There are two types of problems in this exercise:

1. Select the correct answer: This problem provides a situational problem and asks for information. The answer choice is provided in a multiple choice format on the right side of the screen.
2. Enter the correct answer: This problem gives a word problem and this time the student is asked to find the answer and type it in the space provided.

## Strategies

Thinking of absolute value as a distance (rather than "turning things positive") can make these problems easier, although it is not necessary.

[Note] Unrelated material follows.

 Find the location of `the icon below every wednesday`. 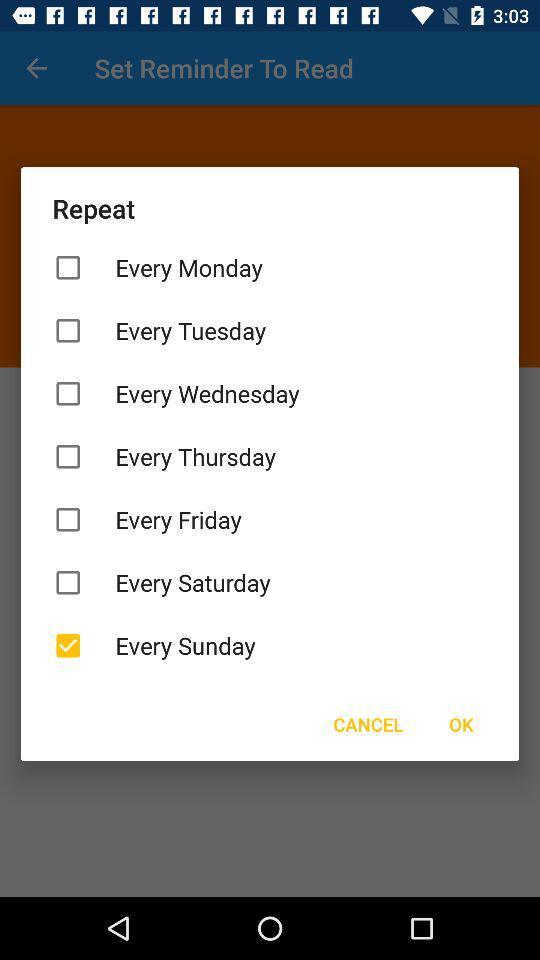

1. The expression $|x-y|$ means the magnitude of the distance between x and y.
2. The answer to the multiple choice type problem is almost always the expression that has the absolute value of a difference. The only exception research has found is where the answer was "is equal to $|x-y|$" as opposed to being smaller or greater than this amount.
3. If one object is above zero and the other is below zero, the distance between them can be found by adding their magnitudes.
4. Decimals and fractions are permitted interchangeably.
5. Remember that moving in a negative direction can be represented by a negative number. This is necessary on some of the Enter the correct answer problems.

## Real-life Applications

1. Absolute value can be used in applications connecting algebra to geometry.
2. The absolute value function is an example of a continuous but non-differentiable function (specifically at zero).
3. Absolute value extends into the concept of modulus for complex numbers.